GSA Annual Meeting in Denver, Colorado, USA - 2016

Paper No. 271-12
Presentation Time: 10:45 AM

TROPICAL STORM IRENE AND HURRICANE SANDY GENERATED UPPER FLOW REGIME STORM DEPOSITS, LONG ISLAND BARRIER BEACHES, NEW YORK


TANGUAY, Lillian Hess and OGGERI, Daniel D., Earth and Environmental Science, Long Island University, Post Campus, 720 Northern Blvd., Brookville, NY 11548, lhess@liu.edu

Storm surge during Tropical Storm Irene on August 28, 2011 and Hurricane Sandy on October 29, 2012 produced sequences of upper flow regime bedforms on the back berm of Long Island, New York barrier beaches at Smith Point of Fire Island, Robert Moses of Fire Island, Jones Beach State Park of Jones Beach Island, Lido Beach of Long Beach Barrier Island, and Breezy Point of the Rockaway Peninsular. Storm surge scours the substrate and deposits well sorted to moderately well sorted heavy mineral enriched sand in upper plane beds superimposed by antidunes.
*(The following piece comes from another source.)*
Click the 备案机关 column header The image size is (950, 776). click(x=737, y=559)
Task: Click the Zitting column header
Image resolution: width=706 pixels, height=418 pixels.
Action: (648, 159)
Up to five cycles of scour and upper flow regime deposition are recorded in Hurricane Sandy and three cycles in Tropical Storm Irene stratigraphy. In Hurricane Sandy deposits upper plane beds are thickest (5 cm) in the lowest sequence and thinnest (<1 cm) in the upper sequence. The antidunes are symmetrical convex upward waves with internal laminae mostly parallel to the form or low-angle upstream-dipping laminae to the south, have short wave heights (2-15 cm, average 5.9 cm), and variable wave lengths (12-35 cm) within an event layer. Antidune crests are commonly truncated and troughs are filled with concentrated heavy mineral deposits. In addition, deeply irregular scoured substrates are filled with chaotic storm deposits of angular, subangular and rounded quartz sand clasts floating in a heavy mineral enriched matrix. These intraclasts are derived by erosion of either the back berm or primary dunes proximal to deposition. Tropical Storm Irene deposition includes a thick upper plane bed, two to three sequences of upper plane beds superimposed by antidunes, or an invertebrate shell debris layer. Irene and Sandy upper flow regime storm deposits are separated by very finely laminated to sublaminated quartz rich felsic sand. This fair weather deposit has variable thickness (42-12 cm) which decreases westward from Smith Point to Breezy Point.